# Poops everywhere!



## PJsMom (Nov 20, 2010)

is that normal? PJ poops all over his container and when i take him out..he poops everywhere he walks even on me! :shock:


----------



## Sunshiner (May 12, 2010)

Welcome to the world of hedgehogs.


----------



## Puffers315 (Apr 19, 2010)

Indeed, welcome to the lovely world of hogs. Not all hogs will take to litter training, so he may spread it around his cage while walking, usually they go on the wheel, but watching my Loki, the poop falls off the wheel, he then steps on it and transports it to a random location on accident, or gets off the wheel while in mid-poop and unloads.

Tips - If you're getting him out to play and he's been asleep, give him a moment to run around the cage to eat, drink, and they usually poop right off the bat.

Also, babies are poop machines, it'll calm down as he gets older, but you might as well always be prepared.
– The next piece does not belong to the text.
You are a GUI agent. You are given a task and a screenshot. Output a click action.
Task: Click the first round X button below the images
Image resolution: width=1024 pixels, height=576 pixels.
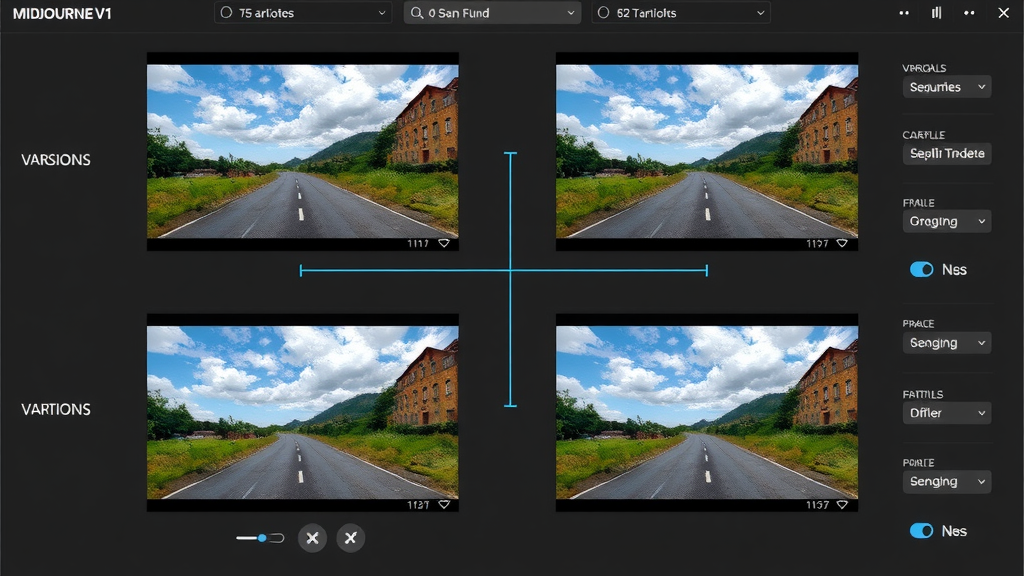click(x=312, y=538)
You can watch for some signs, like if he's chilling out and suddenly gets up and starts acting kind of frantic, plop him in the litter.


----------



## PJsMom (Nov 20, 2010)

lol i'll remember that for sure! lol it's like having a human baby..gotta be prepared all the time. it would be ok it if werent all mushy..ew lol he's going to the vet tomorrow for a wellness exam. i got fresh poop samples too just in case. so i'll keep everyone posted!


----------